== ACTION ITEM ==
Each line of the data below between the one containing "Task: Click the mobile" and the one containing "The image size is (974, 671).", both included, is to be repeated exactly. Please omit pictures.

== THE RECORDS ==
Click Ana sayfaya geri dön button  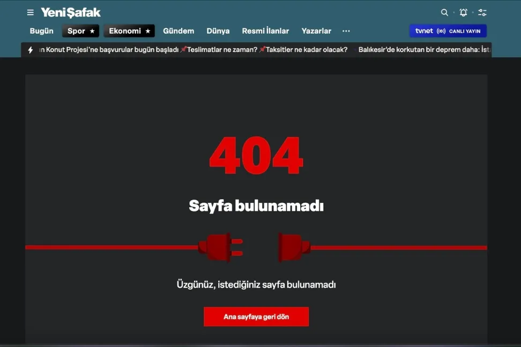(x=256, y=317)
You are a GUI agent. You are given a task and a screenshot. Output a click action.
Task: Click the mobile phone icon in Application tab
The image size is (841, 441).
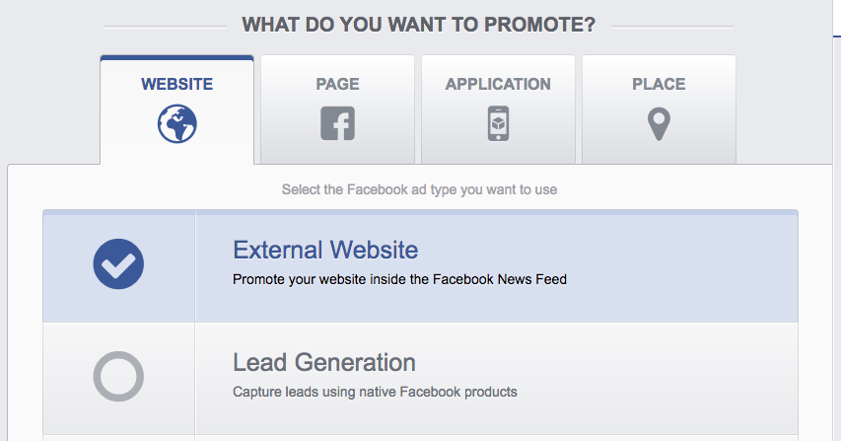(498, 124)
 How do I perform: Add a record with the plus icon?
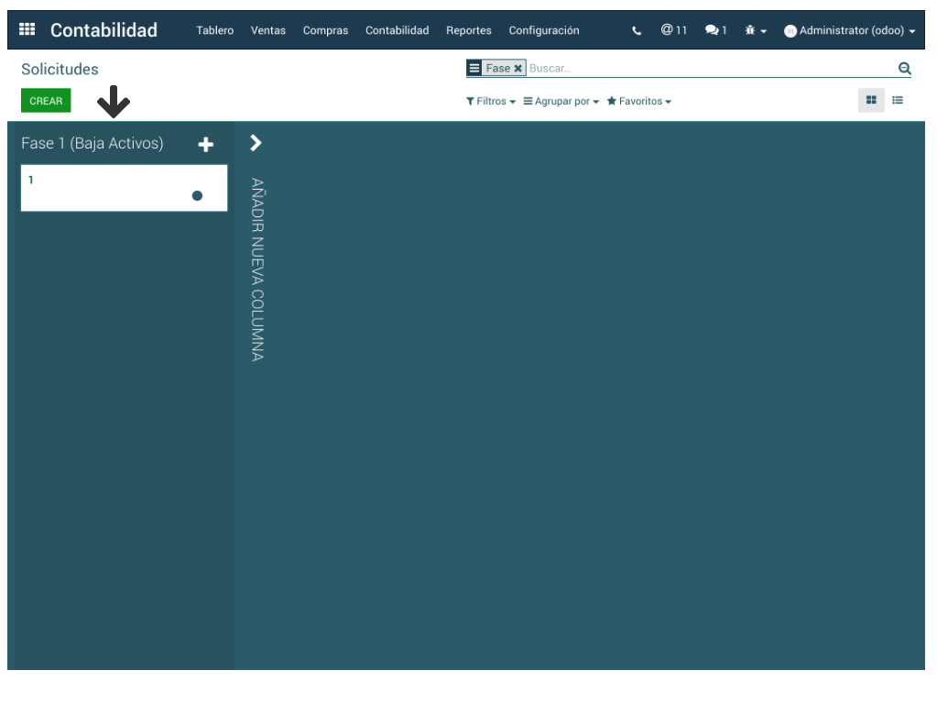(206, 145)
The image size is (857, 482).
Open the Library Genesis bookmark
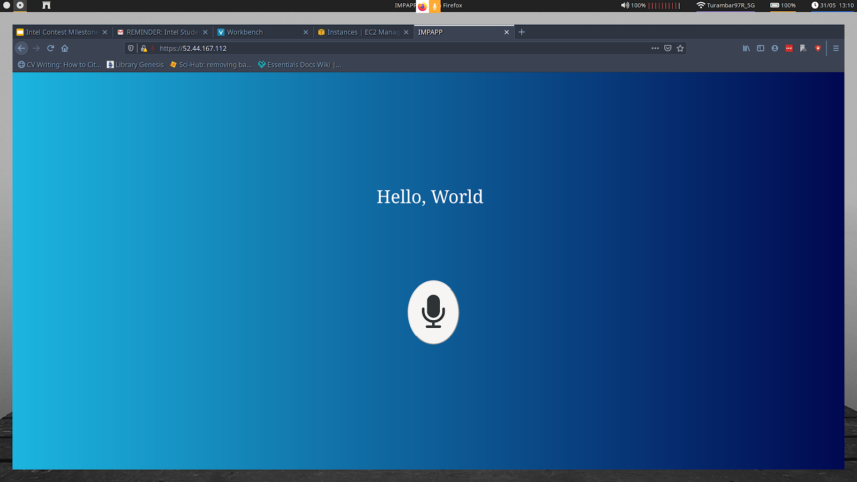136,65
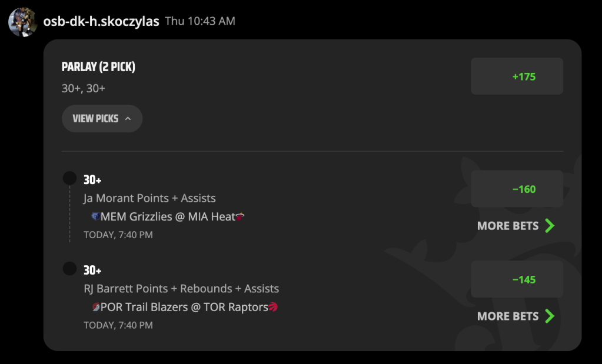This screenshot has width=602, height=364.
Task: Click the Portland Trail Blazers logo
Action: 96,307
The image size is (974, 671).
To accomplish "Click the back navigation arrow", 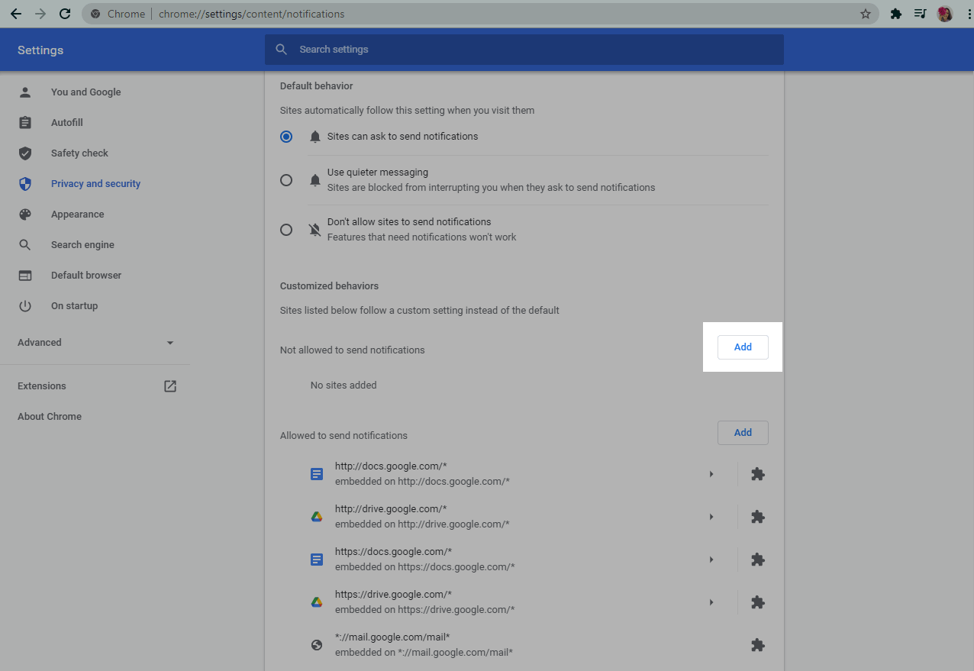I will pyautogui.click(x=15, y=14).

== TASK RESPONSE ==
Task: Click the mobile phone icon in Application tab
The image size is (841, 441).
(498, 124)
 How do I perform: Add a record with the plus icon?
(206, 145)
The image size is (857, 482).
Open the Library Genesis bookmark
136,65
This screenshot has width=602, height=364.
Task: Click the Portland Trail Blazers logo
Action: 96,307
The image size is (974, 671).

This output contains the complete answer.